** Exercise goal **
Copy the items word for word, from the first line through the line that contains "The image size is (585, 788).", with both of those lines included.

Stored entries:
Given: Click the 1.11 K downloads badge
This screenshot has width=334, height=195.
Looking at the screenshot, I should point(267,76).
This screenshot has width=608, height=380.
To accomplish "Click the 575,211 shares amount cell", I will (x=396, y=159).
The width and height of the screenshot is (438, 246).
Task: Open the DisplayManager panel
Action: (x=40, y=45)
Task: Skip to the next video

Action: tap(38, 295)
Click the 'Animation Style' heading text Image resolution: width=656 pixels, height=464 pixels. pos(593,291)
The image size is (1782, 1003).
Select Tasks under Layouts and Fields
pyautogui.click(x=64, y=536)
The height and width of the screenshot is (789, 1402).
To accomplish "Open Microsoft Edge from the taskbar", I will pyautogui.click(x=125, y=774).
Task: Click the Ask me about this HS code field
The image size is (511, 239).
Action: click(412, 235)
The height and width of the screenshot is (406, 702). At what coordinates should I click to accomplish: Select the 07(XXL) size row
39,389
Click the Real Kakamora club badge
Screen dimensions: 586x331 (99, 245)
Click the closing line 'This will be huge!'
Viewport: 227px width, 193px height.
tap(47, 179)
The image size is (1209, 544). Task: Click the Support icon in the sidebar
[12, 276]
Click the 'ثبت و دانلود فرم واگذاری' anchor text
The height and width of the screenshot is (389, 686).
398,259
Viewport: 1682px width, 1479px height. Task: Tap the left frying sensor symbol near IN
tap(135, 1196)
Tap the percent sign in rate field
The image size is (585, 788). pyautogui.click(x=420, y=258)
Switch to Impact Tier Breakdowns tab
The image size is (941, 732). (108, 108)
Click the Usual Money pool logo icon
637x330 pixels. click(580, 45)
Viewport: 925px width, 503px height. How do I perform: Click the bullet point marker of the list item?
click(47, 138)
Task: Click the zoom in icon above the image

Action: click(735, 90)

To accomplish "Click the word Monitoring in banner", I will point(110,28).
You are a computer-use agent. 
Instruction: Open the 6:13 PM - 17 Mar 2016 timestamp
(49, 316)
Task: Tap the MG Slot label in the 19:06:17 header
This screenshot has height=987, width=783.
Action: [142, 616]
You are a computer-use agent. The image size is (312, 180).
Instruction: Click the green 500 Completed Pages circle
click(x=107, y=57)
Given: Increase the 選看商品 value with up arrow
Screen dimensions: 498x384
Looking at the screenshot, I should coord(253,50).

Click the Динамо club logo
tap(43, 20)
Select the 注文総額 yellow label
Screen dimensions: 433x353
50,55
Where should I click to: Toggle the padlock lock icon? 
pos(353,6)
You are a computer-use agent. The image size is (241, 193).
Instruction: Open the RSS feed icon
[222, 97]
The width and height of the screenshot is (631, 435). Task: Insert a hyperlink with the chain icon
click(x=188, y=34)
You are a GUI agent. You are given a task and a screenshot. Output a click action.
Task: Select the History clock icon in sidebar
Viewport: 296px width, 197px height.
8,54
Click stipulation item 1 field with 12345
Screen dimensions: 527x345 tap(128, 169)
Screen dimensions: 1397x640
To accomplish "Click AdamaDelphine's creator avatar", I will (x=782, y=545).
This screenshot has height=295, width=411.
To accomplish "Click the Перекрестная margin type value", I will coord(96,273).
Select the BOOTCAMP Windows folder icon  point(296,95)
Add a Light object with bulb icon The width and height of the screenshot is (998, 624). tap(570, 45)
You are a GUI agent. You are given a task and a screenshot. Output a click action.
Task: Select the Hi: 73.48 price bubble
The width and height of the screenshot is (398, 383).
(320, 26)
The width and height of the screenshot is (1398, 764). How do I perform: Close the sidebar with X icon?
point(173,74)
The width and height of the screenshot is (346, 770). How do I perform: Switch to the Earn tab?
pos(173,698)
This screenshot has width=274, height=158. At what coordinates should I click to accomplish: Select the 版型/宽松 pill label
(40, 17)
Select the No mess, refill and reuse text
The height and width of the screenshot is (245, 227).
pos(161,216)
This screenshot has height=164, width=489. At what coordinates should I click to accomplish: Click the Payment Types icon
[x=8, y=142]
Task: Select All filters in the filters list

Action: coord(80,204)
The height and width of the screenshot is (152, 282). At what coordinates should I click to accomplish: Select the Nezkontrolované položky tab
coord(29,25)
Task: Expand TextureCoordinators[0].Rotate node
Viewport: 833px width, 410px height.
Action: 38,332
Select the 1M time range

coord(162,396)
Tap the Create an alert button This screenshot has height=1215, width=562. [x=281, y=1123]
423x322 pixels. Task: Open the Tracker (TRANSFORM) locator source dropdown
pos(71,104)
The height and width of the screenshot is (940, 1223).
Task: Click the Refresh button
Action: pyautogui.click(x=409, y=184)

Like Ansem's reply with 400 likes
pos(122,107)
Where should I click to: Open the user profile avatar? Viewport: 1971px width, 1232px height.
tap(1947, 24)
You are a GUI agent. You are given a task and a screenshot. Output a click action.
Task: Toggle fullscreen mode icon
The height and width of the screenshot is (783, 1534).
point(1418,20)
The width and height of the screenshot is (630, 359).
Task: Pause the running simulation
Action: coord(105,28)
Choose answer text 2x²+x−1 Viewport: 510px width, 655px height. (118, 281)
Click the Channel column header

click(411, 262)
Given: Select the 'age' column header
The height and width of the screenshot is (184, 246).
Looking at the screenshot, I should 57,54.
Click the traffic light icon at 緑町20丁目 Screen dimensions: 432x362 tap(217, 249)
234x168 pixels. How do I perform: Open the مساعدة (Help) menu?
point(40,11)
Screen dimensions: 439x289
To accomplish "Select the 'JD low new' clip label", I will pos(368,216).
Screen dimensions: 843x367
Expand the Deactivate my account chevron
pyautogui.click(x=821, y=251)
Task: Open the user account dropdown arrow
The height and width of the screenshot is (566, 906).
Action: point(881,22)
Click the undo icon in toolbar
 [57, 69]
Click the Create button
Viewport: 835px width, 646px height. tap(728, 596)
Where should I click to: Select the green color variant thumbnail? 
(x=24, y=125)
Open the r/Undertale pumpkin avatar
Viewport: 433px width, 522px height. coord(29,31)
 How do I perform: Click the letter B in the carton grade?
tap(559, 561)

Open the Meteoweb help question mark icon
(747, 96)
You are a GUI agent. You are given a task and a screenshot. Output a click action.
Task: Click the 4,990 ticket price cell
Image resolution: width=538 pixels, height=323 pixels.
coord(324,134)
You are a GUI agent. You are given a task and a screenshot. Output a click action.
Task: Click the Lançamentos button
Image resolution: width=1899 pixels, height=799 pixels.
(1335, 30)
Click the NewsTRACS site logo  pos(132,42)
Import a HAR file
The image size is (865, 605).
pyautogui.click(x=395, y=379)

** Correct result **
Given: Click the 1.11 K downloads badge
This screenshot has width=334, height=195.
Looking at the screenshot, I should point(267,76).
This screenshot has width=608, height=380.
To accomplish "Click the 575,211 shares amount cell", I will (x=396, y=159).
The width and height of the screenshot is (438, 246).
Task: Open the DisplayManager panel
Action: (x=40, y=45)
Task: Skip to the next video

Action: tap(38, 295)
Click the 'Animation Style' heading text Image resolution: width=656 pixels, height=464 pixels. pos(593,291)
The image size is (1782, 1003).
Select Tasks under Layouts and Fields
pyautogui.click(x=64, y=536)
The height and width of the screenshot is (789, 1402).
To accomplish "Open Microsoft Edge from the taskbar", I will pyautogui.click(x=125, y=774).
Task: Click the Ask me about this HS code field
The image size is (511, 239).
Action: click(412, 235)
The height and width of the screenshot is (406, 702). At what coordinates should I click to accomplish: Select the 07(XXL) size row
39,389
Click the Real Kakamora club badge
Screen dimensions: 586x331 (99, 245)
Click the closing line 'This will be huge!'
Viewport: 227px width, 193px height.
tap(47, 179)
The image size is (1209, 544). Task: Click the Support icon in the sidebar
[12, 276]
Click the 'ثبت و دانلود فرم واگذاری' anchor text
The height and width of the screenshot is (389, 686).
398,259
Viewport: 1682px width, 1479px height. Task: Tap the left frying sensor symbol near IN
tap(135, 1196)
Tap the percent sign in rate field
The image size is (585, 788). pyautogui.click(x=420, y=258)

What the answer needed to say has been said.